PROBLEM DETAILS:
Can you return every line of the records below verbatim, without changing anything?

EXERCISE INPUT:
+ + + +
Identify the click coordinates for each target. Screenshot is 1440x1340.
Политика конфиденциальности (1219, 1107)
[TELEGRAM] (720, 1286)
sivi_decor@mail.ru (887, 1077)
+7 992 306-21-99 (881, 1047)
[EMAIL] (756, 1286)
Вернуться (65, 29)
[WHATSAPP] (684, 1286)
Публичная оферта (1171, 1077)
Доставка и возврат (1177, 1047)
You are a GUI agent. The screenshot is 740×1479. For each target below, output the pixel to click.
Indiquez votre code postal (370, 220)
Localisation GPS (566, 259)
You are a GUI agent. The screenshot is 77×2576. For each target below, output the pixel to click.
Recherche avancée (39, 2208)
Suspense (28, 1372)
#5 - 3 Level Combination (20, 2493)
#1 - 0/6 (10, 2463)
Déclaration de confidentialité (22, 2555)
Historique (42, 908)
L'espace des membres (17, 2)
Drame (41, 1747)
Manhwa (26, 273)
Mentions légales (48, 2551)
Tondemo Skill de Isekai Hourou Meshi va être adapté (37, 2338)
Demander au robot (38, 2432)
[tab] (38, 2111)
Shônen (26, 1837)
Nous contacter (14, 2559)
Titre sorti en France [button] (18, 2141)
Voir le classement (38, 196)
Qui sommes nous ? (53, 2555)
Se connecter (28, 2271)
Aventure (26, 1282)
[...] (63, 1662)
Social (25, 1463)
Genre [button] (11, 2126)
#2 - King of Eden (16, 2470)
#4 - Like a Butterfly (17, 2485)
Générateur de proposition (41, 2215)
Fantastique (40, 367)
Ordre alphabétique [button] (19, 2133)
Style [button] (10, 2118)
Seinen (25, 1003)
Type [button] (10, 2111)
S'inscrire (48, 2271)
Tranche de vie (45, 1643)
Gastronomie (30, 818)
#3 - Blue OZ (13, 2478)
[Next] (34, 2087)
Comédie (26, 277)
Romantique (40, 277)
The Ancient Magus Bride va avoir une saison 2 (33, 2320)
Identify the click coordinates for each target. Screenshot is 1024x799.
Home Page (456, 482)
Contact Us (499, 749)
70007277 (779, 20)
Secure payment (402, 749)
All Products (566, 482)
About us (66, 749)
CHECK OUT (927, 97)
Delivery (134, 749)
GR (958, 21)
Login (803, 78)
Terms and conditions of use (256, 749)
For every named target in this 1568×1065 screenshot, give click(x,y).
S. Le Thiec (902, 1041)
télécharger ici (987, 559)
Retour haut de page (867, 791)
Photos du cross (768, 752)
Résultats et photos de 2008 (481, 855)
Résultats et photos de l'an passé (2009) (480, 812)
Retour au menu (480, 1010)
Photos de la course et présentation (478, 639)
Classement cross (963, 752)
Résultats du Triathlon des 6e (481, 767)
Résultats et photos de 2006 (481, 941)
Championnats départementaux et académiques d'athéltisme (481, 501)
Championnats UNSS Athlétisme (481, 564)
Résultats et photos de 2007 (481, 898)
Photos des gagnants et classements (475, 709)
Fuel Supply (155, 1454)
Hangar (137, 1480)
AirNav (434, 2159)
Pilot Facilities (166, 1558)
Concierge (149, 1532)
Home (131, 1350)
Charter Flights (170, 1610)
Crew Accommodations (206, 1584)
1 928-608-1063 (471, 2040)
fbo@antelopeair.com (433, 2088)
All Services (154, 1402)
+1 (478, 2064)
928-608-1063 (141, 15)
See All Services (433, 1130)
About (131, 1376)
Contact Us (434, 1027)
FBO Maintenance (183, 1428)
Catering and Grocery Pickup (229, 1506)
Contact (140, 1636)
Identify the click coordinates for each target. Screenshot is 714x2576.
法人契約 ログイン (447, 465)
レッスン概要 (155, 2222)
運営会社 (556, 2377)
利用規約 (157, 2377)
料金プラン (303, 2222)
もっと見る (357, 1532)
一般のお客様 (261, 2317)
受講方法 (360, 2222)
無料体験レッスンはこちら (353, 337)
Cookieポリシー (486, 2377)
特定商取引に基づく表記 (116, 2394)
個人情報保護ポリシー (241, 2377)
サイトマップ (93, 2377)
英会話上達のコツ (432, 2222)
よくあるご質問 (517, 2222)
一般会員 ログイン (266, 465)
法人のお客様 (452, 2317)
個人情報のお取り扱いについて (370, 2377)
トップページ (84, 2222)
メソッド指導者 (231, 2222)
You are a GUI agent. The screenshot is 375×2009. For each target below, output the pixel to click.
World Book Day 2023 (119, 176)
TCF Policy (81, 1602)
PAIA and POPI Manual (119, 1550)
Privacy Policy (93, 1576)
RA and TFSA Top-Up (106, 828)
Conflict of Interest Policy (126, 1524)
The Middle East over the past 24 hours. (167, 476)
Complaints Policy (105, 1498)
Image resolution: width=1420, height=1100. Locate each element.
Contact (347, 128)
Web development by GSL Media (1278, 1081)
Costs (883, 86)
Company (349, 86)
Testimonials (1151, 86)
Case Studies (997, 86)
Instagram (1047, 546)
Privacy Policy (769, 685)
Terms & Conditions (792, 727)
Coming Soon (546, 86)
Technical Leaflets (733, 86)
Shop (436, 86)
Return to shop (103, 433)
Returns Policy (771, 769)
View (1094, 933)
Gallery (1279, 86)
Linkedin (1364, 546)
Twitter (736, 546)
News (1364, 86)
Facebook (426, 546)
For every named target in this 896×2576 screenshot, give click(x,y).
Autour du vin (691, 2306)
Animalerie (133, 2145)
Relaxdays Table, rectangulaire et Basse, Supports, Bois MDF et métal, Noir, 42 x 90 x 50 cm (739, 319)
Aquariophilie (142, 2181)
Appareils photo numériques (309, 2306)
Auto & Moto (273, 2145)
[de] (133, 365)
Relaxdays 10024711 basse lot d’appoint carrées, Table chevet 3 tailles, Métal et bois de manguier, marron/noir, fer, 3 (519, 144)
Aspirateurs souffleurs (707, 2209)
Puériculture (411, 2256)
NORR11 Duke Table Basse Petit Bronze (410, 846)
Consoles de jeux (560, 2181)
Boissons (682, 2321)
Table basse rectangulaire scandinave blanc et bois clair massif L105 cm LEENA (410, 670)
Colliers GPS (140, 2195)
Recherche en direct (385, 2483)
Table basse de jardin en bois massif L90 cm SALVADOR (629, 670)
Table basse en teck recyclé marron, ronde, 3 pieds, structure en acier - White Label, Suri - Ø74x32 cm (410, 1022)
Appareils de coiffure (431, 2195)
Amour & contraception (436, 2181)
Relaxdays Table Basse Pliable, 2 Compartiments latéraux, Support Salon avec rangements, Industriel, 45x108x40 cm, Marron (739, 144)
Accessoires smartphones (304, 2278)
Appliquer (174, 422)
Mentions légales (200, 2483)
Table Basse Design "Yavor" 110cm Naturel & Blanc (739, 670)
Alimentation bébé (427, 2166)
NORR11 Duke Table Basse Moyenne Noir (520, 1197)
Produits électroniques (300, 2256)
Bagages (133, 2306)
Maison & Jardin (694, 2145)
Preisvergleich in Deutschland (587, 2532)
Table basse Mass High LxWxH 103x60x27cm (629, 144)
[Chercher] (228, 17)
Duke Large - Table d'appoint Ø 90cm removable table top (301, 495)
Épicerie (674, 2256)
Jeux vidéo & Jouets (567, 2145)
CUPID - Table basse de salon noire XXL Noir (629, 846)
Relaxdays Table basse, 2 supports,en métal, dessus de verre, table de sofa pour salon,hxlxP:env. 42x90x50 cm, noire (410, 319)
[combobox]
+ + + +
WORKED ANSWER:
Identify the click coordinates for each target. Screenshot is 1440x1340.
Политика конфиденциальности (1219, 1107)
[TELEGRAM] (720, 1286)
sivi_decor@mail.ru (887, 1077)
+7 992 306-21-99 (881, 1047)
[EMAIL] (756, 1286)
Вернуться (65, 29)
[WHATSAPP] (684, 1286)
Публичная оферта (1171, 1077)
Доставка и возврат (1177, 1047)
You are a GUI agent. The screenshot is 740×1479. For each target below, output the pixel to click.
Indiquez votre code postal (370, 220)
Localisation GPS (566, 259)
You are a GUI agent. The screenshot is 77×2576. For each target below, output the pixel to click.
Recherche avancée (39, 2208)
Suspense (28, 1372)
#5 - 3 Level Combination (20, 2493)
#1 - 0/6 (10, 2463)
Déclaration de confidentialité (22, 2555)
Historique (42, 908)
L'espace des membres (17, 2)
Drame (41, 1747)
Manhwa (26, 273)
Mentions légales (48, 2551)
Tondemo Skill de Isekai Hourou Meshi va être adapté (37, 2338)
Demander au robot (38, 2432)
[tab] (38, 2111)
Shônen (26, 1837)
Nous contacter (14, 2559)
Titre sorti en France [button] (18, 2141)
Voir le classement (38, 196)
Qui sommes nous ? (53, 2555)
Se connecter (28, 2271)
Aventure (26, 1282)
[...] (63, 1662)
Social (25, 1463)
Genre [button] (11, 2126)
#2 - King of Eden (16, 2470)
#4 - Like a Butterfly (17, 2485)
Générateur de proposition (41, 2215)
Fantastique (40, 367)
Ordre alphabétique [button] (19, 2133)
Style [button] (10, 2118)
Seinen (25, 1003)
Type [button] (10, 2111)
S'inscrire (48, 2271)
Tranche de vie (45, 1643)
Gastronomie (30, 818)
#3 - Blue OZ (13, 2478)
[Next] (34, 2087)
Comédie (26, 277)
Romantique (40, 277)
The Ancient Magus Bride va avoir une saison 2 (33, 2320)
Identify the click coordinates for each target. Screenshot is 1024x799.
Home Page (456, 482)
Contact Us (499, 749)
70007277 (779, 20)
Secure payment (402, 749)
All Products (566, 482)
About us (66, 749)
CHECK OUT (927, 97)
Delivery (134, 749)
GR (958, 21)
Login (803, 78)
Terms and conditions of use (256, 749)
For every named target in this 1568×1065 screenshot, give click(x,y).
S. Le Thiec (902, 1041)
télécharger ici (987, 559)
Retour haut de page (867, 791)
Photos du cross (768, 752)
Résultats et photos de 2008 (481, 855)
Résultats et photos de l'an passé (2009) (480, 812)
Retour au menu (480, 1010)
Photos de la course et présentation (478, 639)
Classement cross (963, 752)
Résultats du Triathlon des 6e (481, 767)
Résultats et photos de 2006 (481, 941)
Championnats départementaux et académiques d'athéltisme (481, 501)
Championnats UNSS Athlétisme (481, 564)
Résultats et photos de 2007 (481, 898)
Photos des gagnants et classements (475, 709)
Fuel Supply (155, 1454)
Hangar (137, 1480)
AirNav (434, 2159)
Pilot Facilities (166, 1558)
Concierge (149, 1532)
Home (131, 1350)
Charter Flights (170, 1610)
Crew Accommodations (206, 1584)
1 928-608-1063 (471, 2040)
fbo@antelopeair.com (433, 2088)
All Services (154, 1402)
+1 (478, 2064)
928-608-1063 (141, 15)
See All Services (433, 1130)
About (131, 1376)
Contact Us (434, 1027)
FBO Maintenance (183, 1428)
Catering and Grocery Pickup (229, 1506)
Contact (140, 1636)
Identify the click coordinates for each target. Screenshot is 714x2576.
法人契約 ログイン (447, 465)
レッスン概要 (155, 2222)
運営会社 (556, 2377)
利用規約 (157, 2377)
料金プラン (303, 2222)
もっと見る (357, 1532)
一般のお客様 (261, 2317)
受講方法 (360, 2222)
無料体験レッスンはこちら (353, 337)
Cookieポリシー (486, 2377)
特定商取引に基づく表記 (116, 2394)
個人情報保護ポリシー (241, 2377)
サイトマップ (93, 2377)
英会話上達のコツ (432, 2222)
よくあるご質問 (517, 2222)
一般会員 ログイン (266, 465)
法人のお客様 (452, 2317)
個人情報のお取り扱いについて (370, 2377)
トップページ (84, 2222)
メソッド指導者 (231, 2222)
You are a GUI agent. The screenshot is 375×2009. For each target below, output the pixel to click.
World Book Day 2023 (119, 176)
TCF Policy (81, 1602)
PAIA and POPI Manual (119, 1550)
Privacy Policy (93, 1576)
RA and TFSA Top-Up (106, 828)
Conflict of Interest Policy (126, 1524)
The Middle East over the past 24 hours. (167, 476)
Complaints Policy (105, 1498)
Image resolution: width=1420, height=1100. Locate each element.
Contact (347, 128)
Web development by GSL Media (1278, 1081)
Costs (883, 86)
Company (349, 86)
Testimonials (1151, 86)
Case Studies (997, 86)
Instagram (1047, 546)
Privacy Policy (769, 685)
Terms & Conditions (792, 727)
Coming Soon (546, 86)
Technical Leaflets (733, 86)
Shop (436, 86)
Return to shop (103, 433)
Returns Policy (771, 769)
View (1094, 933)
Gallery (1279, 86)
Linkedin (1364, 546)
Twitter (736, 546)
News (1364, 86)
Facebook (426, 546)
For every named target in this 896×2576 screenshot, give click(x,y).
Autour du vin (691, 2306)
Animalerie (133, 2145)
Relaxdays Table, rectangulaire et Basse, Supports, Bois MDF et métal, Noir, 42 x 90 x 50 cm (739, 319)
Aquariophilie (142, 2181)
Appareils photo numériques (309, 2306)
Auto & Moto (273, 2145)
[de] (133, 365)
Relaxdays 10024711 basse lot d’appoint carrées, Table chevet 3 tailles, Métal et bois de manguier, marron/noir, fer, 3 (519, 144)
Aspirateurs souffleurs (707, 2209)
Puériculture (411, 2256)
NORR11 Duke Table Basse Petit Bronze (410, 846)
Consoles de jeux (560, 2181)
Boissons (682, 2321)
Table basse rectangulaire scandinave blanc et bois clair massif L105 cm LEENA (410, 670)
Colliers GPS (140, 2195)
Recherche en direct (385, 2483)
Table basse de jardin en bois massif L90 cm SALVADOR (629, 670)
Table basse en teck recyclé marron, ronde, 3 pieds, structure en acier - White Label, Suri - Ø74x32 cm (410, 1022)
Appareils de coiffure (431, 2195)
Amour & contraception (436, 2181)
Relaxdays Table Basse Pliable, 2 Compartiments latéraux, Support Salon avec rangements, Industriel, 45x108x40 cm, Marron (739, 144)
Accessoires smartphones (304, 2278)
Appliquer (174, 422)
Mentions légales (200, 2483)
Table Basse Design "Yavor" 110cm Naturel & Blanc (739, 670)
Alimentation bébé (427, 2166)
NORR11 Duke Table Basse Moyenne Noir (520, 1197)
Produits électroniques (300, 2256)
Bagages (133, 2306)
Maison & Jardin (694, 2145)
Preisvergleich in Deutschland (587, 2532)
Table basse Mass High LxWxH 103x60x27cm (629, 144)
[Chercher] (228, 17)
Duke Large - Table d'appoint Ø 90cm removable table top (301, 495)
Épicerie (674, 2256)
Jeux vidéo & Jouets (567, 2145)
CUPID - Table basse de salon noire XXL Noir (629, 846)
Relaxdays Table basse, 2 supports,en métal, dessus de verre, table de sofa pour salon,hxlxP:env. 42x90x50 cm, noire (410, 319)
[combobox]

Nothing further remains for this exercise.